Sealand Flight and its new plane will be part of trial for electric passenger aircraft

Campbell River may be the point of take-off for the future of commercial electric aircraft in Canada.

Sealand Flight, a flight school based in Campbell River, took possession of an all-electric Velis Electro from Slovenian-Italian manufacturer, Pipistel, on the weekend of Feb. 20. The Velis Electro will be used as part of a pilot program called the Electric Airplane Trial Program created by Transport Canada in 2022. That year, proposals were sent to flight schools interested in adopting electric aircraft and evaluating their capabilities and limitations. Sealand Flight answered the call and was approved in 2023.

“They’re interested in learning how these aircraft are going to be implemented into commercial aviation,” says Mike Andrews, a professional pilot and spokesperson for Sealand Flight. “At the moment, there are electric aircraft that are flying in Canada but there aren’t any that are flying in any commercial capacity that they can charge passengers to fly on them.”

Harbour Air’s Electric Beaver is one of those, making its maiden (test) voyage in 2022 between Richmond and the Saanich Peninsula.

Sealand Flight is working on getting to this stage.

The Velis Electro, and most electric aircraft, have limited battery life. It has a 50-minute charge, with a 10-minute reserve. Andrews estimates it would be enough to take the aircraft to Qualicum Beach, where there will be a charging station. Charging stations will also be in Courtenay and Powell River.

“They aren’t going to be major cross-country machines,” says Andrews. “So we’re working on figuring out what’s possible with them and what’s not, and also what regulations need to change because right now there are regulations that exist on things like you need to have fuel gauges just like a car, or oil gauges … but that doesn’t obviously apply to an electric aircraft just like it doesn’t in an electric vehicle. So there are things that need to change in order to adopt these aircraft, especially in a commercial capacity.”

The flight school bought the airplane roughly three months ago and will be given authority to fly the plane with their pilots for testing. Afterwards, they will be given an exception to take students and paying customers to start doing training flights, with the plan on developing a full-fledged training program in the future.

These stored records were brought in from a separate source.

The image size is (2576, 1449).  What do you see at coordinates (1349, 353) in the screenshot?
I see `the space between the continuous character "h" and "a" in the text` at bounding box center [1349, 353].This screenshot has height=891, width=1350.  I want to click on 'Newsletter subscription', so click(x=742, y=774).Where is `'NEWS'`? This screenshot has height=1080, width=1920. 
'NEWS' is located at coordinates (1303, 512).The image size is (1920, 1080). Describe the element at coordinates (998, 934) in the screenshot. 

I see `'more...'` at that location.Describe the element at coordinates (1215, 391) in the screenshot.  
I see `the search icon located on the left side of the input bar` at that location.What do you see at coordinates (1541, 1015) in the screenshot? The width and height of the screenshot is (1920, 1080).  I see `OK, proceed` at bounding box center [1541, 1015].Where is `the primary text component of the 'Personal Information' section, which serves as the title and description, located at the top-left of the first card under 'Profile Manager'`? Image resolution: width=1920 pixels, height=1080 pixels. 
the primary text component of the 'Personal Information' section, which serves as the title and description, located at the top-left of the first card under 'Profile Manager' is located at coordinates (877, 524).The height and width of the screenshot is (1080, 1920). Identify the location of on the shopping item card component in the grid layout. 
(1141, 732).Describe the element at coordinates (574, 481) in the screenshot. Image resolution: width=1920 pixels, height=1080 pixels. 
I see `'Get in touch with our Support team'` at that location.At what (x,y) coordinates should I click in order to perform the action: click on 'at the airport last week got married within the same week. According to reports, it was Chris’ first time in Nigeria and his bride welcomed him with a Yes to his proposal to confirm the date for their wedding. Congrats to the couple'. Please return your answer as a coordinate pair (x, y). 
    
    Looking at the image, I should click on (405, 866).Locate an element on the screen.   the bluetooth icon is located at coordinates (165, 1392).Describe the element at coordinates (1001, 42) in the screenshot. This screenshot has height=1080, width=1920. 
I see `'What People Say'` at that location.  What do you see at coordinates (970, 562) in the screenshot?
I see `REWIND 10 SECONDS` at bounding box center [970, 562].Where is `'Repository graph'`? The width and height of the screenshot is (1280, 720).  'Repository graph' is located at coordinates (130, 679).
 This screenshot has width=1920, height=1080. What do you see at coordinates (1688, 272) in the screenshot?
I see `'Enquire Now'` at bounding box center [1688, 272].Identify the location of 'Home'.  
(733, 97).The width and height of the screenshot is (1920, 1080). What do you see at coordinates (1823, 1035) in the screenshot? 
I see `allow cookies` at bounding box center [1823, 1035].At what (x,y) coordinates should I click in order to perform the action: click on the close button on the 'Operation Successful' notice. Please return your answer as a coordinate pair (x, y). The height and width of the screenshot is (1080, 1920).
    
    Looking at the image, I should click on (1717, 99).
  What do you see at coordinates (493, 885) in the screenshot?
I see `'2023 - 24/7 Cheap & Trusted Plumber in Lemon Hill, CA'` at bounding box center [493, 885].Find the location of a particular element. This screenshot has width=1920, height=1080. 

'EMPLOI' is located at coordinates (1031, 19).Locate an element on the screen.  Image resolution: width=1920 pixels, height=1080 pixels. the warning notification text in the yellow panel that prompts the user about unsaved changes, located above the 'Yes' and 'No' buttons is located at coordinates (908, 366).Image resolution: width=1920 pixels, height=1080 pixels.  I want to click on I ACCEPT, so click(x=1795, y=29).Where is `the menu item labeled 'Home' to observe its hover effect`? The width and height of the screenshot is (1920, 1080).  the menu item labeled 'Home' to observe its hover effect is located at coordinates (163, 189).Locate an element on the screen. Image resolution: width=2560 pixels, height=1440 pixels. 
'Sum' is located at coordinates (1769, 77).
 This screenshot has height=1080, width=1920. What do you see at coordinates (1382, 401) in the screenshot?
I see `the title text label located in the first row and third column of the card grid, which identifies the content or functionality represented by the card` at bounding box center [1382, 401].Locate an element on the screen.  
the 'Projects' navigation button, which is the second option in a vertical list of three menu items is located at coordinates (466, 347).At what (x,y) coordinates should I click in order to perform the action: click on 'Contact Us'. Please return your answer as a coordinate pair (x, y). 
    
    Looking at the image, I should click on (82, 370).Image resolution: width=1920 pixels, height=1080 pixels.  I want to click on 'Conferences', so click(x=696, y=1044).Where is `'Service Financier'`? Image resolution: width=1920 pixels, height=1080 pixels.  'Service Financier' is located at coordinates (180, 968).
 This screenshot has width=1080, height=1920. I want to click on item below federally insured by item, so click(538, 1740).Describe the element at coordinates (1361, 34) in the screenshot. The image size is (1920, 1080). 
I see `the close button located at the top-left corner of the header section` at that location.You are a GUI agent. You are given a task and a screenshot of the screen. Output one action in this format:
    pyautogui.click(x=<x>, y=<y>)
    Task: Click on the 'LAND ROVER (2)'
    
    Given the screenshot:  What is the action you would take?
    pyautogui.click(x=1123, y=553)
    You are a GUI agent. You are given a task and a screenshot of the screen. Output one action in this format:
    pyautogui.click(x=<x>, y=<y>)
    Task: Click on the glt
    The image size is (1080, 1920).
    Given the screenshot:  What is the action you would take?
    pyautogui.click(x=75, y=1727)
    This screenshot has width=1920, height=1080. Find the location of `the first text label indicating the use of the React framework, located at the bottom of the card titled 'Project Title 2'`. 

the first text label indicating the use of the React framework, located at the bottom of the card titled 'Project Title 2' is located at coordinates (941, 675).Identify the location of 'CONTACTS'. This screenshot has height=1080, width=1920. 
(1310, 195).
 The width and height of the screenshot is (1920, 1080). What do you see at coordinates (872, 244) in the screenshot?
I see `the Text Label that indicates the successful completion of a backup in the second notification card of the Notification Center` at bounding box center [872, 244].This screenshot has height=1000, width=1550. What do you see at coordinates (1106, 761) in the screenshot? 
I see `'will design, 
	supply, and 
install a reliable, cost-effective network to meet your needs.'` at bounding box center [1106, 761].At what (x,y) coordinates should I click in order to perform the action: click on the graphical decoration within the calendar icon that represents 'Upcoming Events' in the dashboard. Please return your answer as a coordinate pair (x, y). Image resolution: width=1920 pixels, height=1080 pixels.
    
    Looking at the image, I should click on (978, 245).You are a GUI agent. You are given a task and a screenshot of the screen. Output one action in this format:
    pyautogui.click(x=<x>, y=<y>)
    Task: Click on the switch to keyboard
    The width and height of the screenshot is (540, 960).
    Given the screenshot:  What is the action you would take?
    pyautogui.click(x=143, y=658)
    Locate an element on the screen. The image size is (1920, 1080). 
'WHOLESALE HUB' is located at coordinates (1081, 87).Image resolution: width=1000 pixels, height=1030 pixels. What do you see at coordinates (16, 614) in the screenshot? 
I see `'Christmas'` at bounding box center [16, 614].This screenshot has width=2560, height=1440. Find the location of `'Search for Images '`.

Sealand plans to fly the aircraft for the first time sometime in March. The flight school is just waiting for a week-long maintenance training course (hosted at the school) through Pipistrel, which will be attended by other flight schools as well as Transport Canada. The school is also waiting for fully developed charging infrastructure to be installed in its hangar as well.

“We’re also hoping to inspire the airport management to create their own public charging infrastructure just like electric vehicle charging infrastructure. They’re all over the place now and it’s largely led by the provincial government too. They just mandated it to increase sustainable infrastructure in travel and that’s what we’re hoping to see with electric airplanes too.”